Hummus is really simple to make and packed with goodness. The chickpeas (also known as garbanzo beans) are high in protein, the tahini (sesame seed paste) is a good cholesterol oil and combined with lemon, garlic and a touch of olive oil is really, really tasty!
Hummus takes about five minutes to make and you can get all the ingredients at the supermarket. Homemade hummus has a much better flavour and texture than the commercially made brands. It's low fat, and doesn't have the preservatives and additives either.
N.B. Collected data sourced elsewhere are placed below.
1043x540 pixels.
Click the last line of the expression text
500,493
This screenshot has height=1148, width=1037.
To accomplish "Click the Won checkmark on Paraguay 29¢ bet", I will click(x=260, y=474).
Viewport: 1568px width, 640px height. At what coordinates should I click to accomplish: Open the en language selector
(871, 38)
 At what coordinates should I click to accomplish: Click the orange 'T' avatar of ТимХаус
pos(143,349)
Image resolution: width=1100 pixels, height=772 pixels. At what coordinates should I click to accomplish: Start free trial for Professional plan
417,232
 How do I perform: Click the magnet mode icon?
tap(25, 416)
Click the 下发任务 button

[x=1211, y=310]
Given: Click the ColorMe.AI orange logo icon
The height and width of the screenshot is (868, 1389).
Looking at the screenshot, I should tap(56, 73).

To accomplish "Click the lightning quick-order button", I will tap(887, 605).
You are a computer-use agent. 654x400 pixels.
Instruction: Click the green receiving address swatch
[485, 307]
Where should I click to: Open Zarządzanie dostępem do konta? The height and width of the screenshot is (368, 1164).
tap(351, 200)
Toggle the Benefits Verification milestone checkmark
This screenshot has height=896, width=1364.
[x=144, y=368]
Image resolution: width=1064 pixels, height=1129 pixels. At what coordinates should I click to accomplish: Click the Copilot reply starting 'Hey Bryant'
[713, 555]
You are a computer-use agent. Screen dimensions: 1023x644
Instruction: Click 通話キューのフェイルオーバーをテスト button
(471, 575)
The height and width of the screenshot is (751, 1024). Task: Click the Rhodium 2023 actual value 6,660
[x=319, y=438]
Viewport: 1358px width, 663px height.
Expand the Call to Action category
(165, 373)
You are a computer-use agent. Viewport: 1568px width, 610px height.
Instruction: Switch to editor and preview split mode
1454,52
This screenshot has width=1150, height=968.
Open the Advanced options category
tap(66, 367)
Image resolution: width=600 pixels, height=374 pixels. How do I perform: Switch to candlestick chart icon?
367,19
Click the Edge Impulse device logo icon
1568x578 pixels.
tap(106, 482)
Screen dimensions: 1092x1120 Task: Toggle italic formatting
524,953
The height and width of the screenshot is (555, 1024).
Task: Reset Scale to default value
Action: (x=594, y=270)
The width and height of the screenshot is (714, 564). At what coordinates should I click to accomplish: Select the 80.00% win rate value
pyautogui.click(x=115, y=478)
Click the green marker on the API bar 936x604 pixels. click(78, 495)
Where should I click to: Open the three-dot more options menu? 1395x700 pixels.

To get a creamy texture, you will need to use a blender or a food processor.
To make one cup:
1 can (300gms approx.) chick peas, rinsed and drained
1 – 2 cloves garlic, minced
4 Tbsp tahini paste (stir it first)
1 Tbsp olive oil
3 Tbsp lemon juice
4 Tbsp water
Salt, pepper, paprika, chilli sauce to taste
Method
Put all ingredients in a food processor or blender, and process until it is as smooth as you like it. If you want it to be creamier, add a little more water, or a tablespoon of plain yoghurt.
This is a basic recipe and can be varied by adding sundried tomatoes, feta and spinach, beetroot, cooked mashed pumpkin and pesto–be as creative as you like.